Pour le projet ClassPro-Culture, je préfère attendre que je sois suffisamment avancé pour ne pas être pris pour un aventurier comme certain l’on cru au départ. C’est donc une initiative personnelle où je voulais favoriser l’accès à la culture des populations vivant en périphérique de Brazzaville. Aujourd’hui, lorsqu’on qu’on voit les travaux, de ce qui a déjà été fait, on voit le sérieux du projet. Et si tout se passe comme prévu avec la campagne de crowfunding que je viens de lancer, cette collecte de fonds servira à construire la salle qui abritera les ateliers d’ici la rentrée prochaine, j’espère que nos amis suivront l’appel. Voici le lien de la collecte: cliquez ici

Comment sera constituée l’équipe du lieu ? Quel en sera le programme ?
L’équipe sera constituée des hommes de cultures ayant de bonne connaissance dans le domaine, un coordonnateur de projet, un administrateur, un assistant logistique, un assistant administrative, un gardien, un agent d’entretien.
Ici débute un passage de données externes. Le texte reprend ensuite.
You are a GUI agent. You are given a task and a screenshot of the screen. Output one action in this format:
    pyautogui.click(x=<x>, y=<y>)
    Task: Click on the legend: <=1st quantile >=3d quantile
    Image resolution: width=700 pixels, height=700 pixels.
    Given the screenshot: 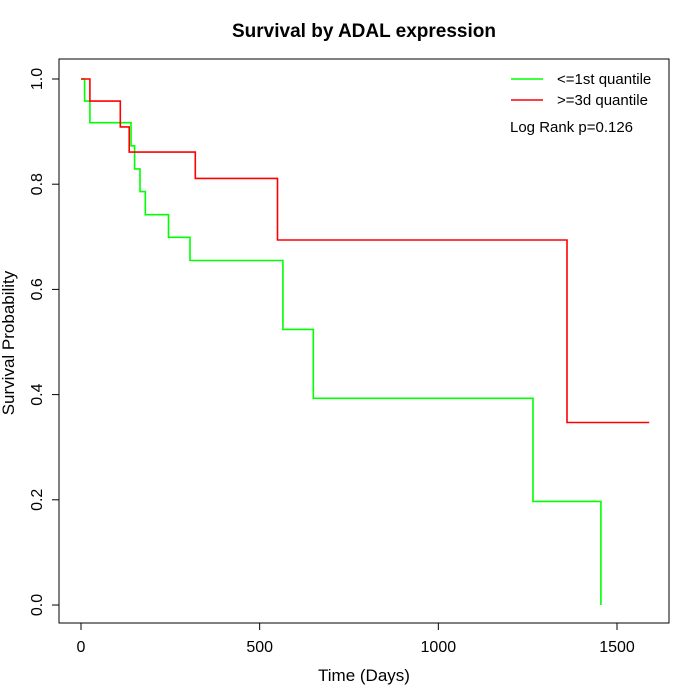 What is the action you would take?
    pyautogui.click(x=581, y=90)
Et une programmation pluridisciplinaire dans le but de produire des événements, expositions et publications. Elle sensibilisera et apportera une médiation par les arts visuels. La structure associe les photographes et artistes à d’autres professionnels de l’art, au niveau national, et régional ou international : galeries, curateurs, conservateurs, éditeurs, historiens d’art, critiques d’art, médias, mécènes.
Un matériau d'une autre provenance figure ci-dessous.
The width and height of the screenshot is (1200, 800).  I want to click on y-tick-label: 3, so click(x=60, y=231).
Quels sont tes prochains projets personnels en tant que photographe ?
J’ai plusieurs projets en cours ce mois: je commence avec une résidence aux Rencontres de la jeune photographie internationale à Niort . En mai je suis invité à Mans pour une exposition de ma série Fantôme de corniche, en juin une exposition de la série SAPE « le rêve d’aller retour » issue du projet du regard du Grand Paris avec les Atelier Medicis. En septembre je suis attendu en Zurich en Suisse au festival OPEN YOUR EYES, dédié aux 17 objectifs du développement durable des Nations Unies. Je dois commencer un nouveau projet de recherche photographique d’ici peu de temps qui portera le regard sur la question de l’eau en Afrique dont le titre du projet est « la Sueur du Robinet ».

Et en tant qu’acteur culturel ?
En tant qu’acteur culture, je veux donner une nouvelle façon de voir les choses. En donnant le sourire aux populations vivant en zone urbaine grâce au projet ClassPro qui sera, je l’espère, un magnifique lieu de culture.